#### Your goal
The pictures are to be left out when the listing below is reproduced word for word.

#### Data listing
[Start of section]

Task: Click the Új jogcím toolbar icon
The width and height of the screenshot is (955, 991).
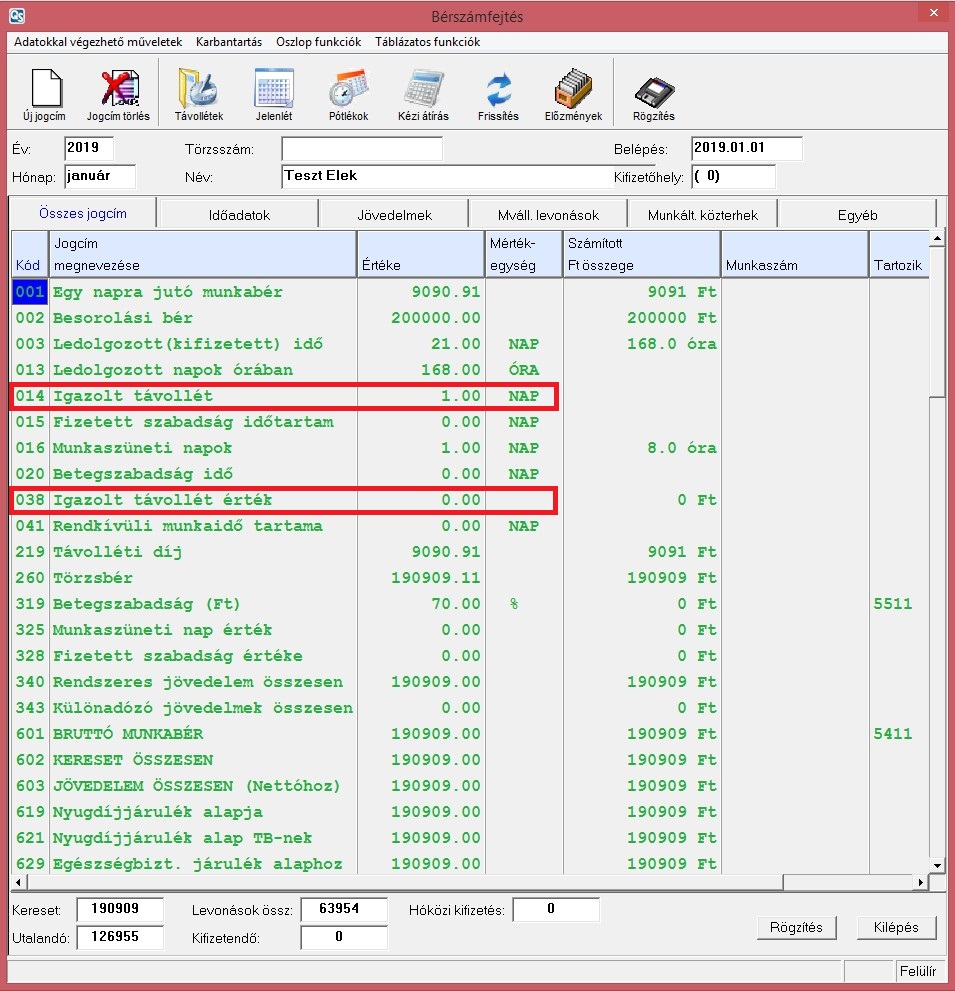Action: (43, 89)
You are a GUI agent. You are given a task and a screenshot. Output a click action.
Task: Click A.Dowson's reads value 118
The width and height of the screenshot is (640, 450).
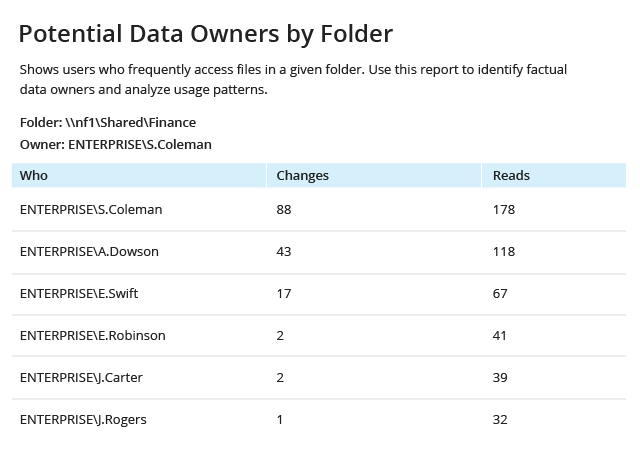click(x=504, y=252)
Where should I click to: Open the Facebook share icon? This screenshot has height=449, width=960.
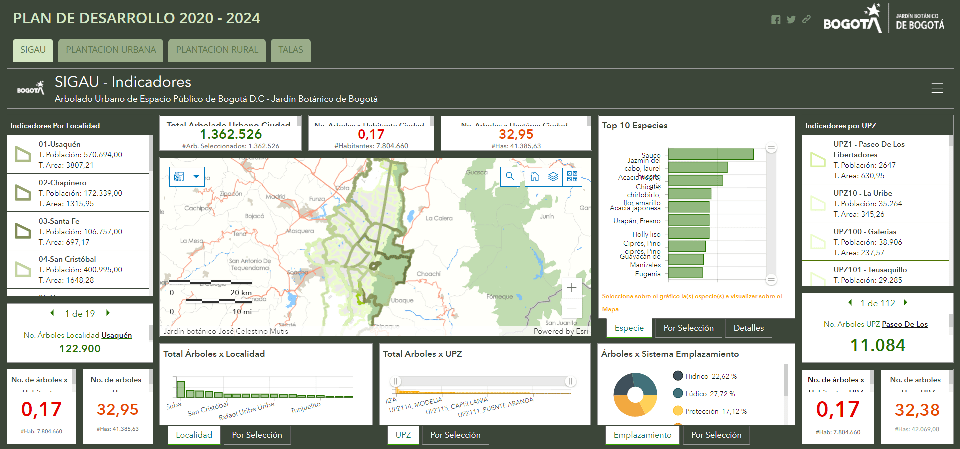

[End of section]

#### Answer section
Task: Click the Új jogcím toolbar icon
The width and height of the screenshot is (955, 991).
Action: (43, 89)
You are a GUI agent. You are given a task and a screenshot. Output a click action.
Task: Click A.Dowson's reads value 118
The width and height of the screenshot is (640, 450).
click(x=504, y=252)
Where should I click to: Open the Facebook share icon? This screenshot has height=449, width=960.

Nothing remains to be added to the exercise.